On the other hand, some companies won’t change anything without either a carrot or a stick encouraging them to do so. For those companies, the quota was the stimulus that started the ball rolling. Although we never imposed quotas in the UK, we did initiate some carrots and sticks in the form of publicly revealing the gender breakdown on the boards of each FTSE company. Sunlight is the best disinfectant, as we say. Giving publicity to a company’s success or failure in meeting the targets served that purpose.

Are compulsory quotas for women on boards the quickest way to achieve gender equality? Is there any place for mandatory measures where companies who fail to meet certain targets are sanctioned?

To date, we have functioned on the basis that self-reporting will expose the outliers and the stubbornly intransigent. “Comply or explain” is the primary approach of the Financial Reporting Council, for example. If we want change to occur faster or more extensively, perhaps we should consider additional sunlight rather than sanctions. Businesses shouldn’t get away with saying they can’t find qualified women. There are qualified women out there, so it just remains for businesses to be sure to be cultivating their talent and choosing well for their business needs.

You can look at a picture of a team that has half women, half men and think that this shows equality. It doesn’t. Equality is a state of mind, an inclusivity that respects the views and contributions of each person equally. But unconscious bias from centuries of traditional patriarchal business philosophies gets in the way of equality and it exists in the minds of both men and women. Changing that starts with role models –women in roles traditionally held by men, and men in roles traditionally held by women – so that the unconscious mind no longer associates a particular role with a particular gender. To effect real, long-lasting change, we have to change the implicit bias to ensure that we all actually believe that women are equal.

According to research, more diverse companies outperform less diverse ones. Why do you think that is the case?

That’s easy: they are more open to novel ideas and less subject to the “groupthink” that causes companies to keep doing the same thing over and over while expecting a different result. Utilising a full range of cognitive diversity, companies are more likely to consider new ways of doing business, new markets to explore and better ways to attract talent. In short, they create a better company and that shows up in their financial performance.
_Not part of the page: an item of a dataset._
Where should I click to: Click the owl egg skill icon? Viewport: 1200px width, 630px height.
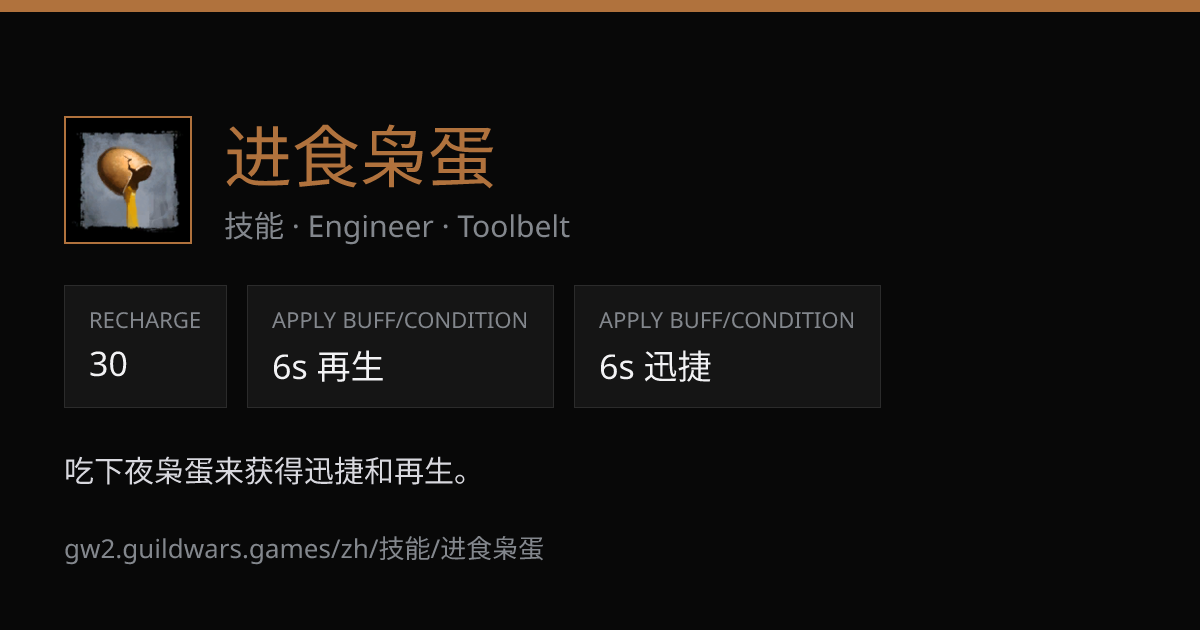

Volumes of research support the value of diversity on boards and in business more widely, from greater innovation and risk aversion to improved financial performance.

What suggestions would you have for women who are trying to join corporate or charity boards?
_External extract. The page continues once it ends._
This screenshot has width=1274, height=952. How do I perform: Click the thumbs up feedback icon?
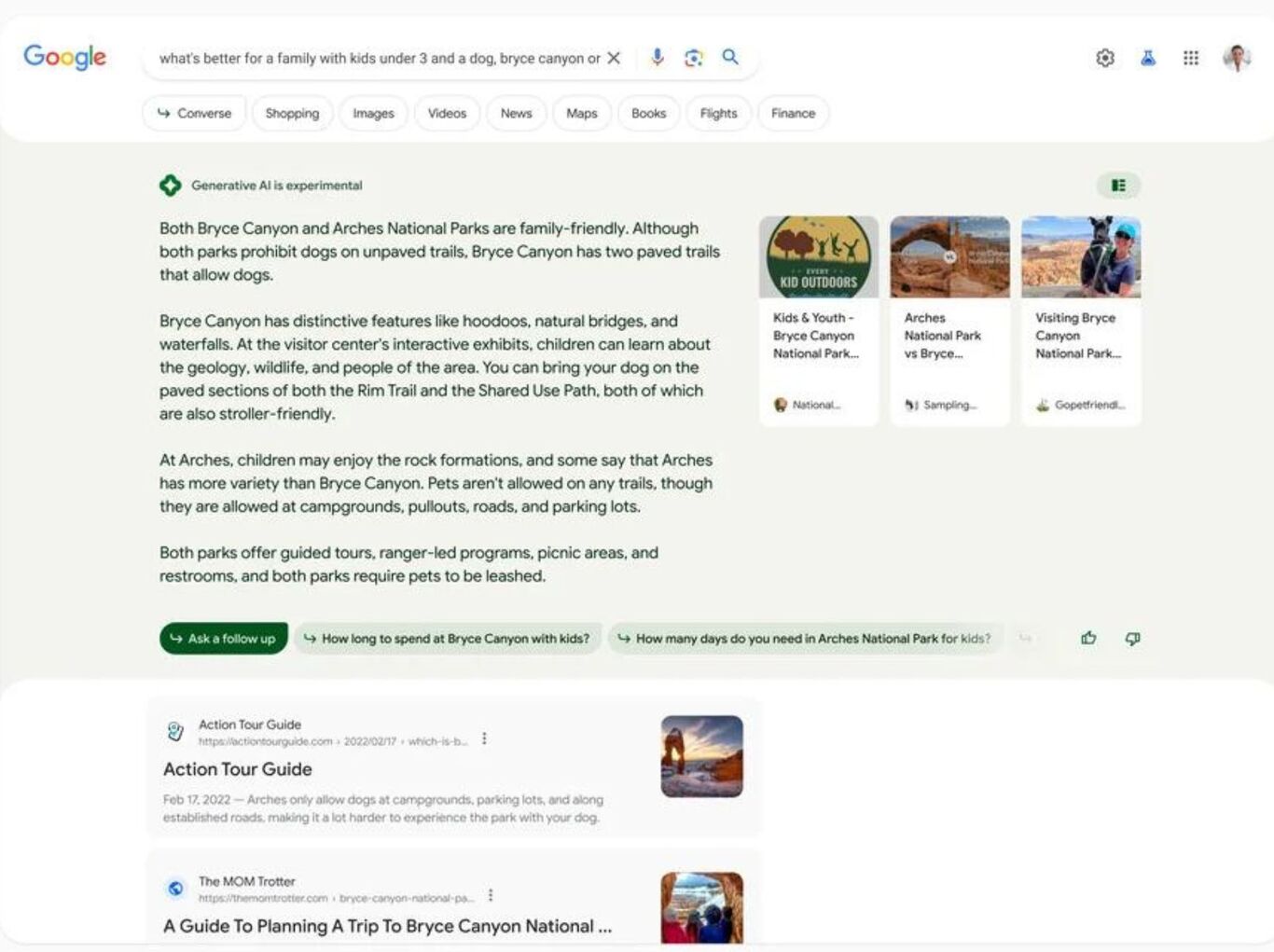(x=1088, y=639)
Always keep learning. If you have been siloed in a particular line of work, branch out and learn other aspects of corporate decision-making. Don’t be afraid to move laterally in your career; every new thing you learn by doing a different type

of work will be valuable to a company who is looking for governance across a range of disciplines.

Volunteer with charities and organisations in order to gain some experience in governance. Seek out mentors who can help you fill in the gaps in your experience or knowledge. If you want to be on a particular board, learn everything you can about that business: its strategy, its markets, its objectives and its leadership. You are looking for organisations with whom you have compatibility – you believe in them – and therefore want to do your best to help them succeed.

Although considerable progress has been made, what more needs to be done?

The short answer is that we need to ensure that women are equally represented in the executive teams of companies, not just the boards. That would bring immediate benefit to the companies and would give women the role models needed for the next generation.

The longer answer involves inclusion and respect, a subject that entails re-examining the unconscious hierarchies of gender, race, sexual orientation, disability and any other genetic or physical feature that might be used to assign places in the pecking order. These hierarchies are the enemy of equality; no one is inherently “better” than anyone else.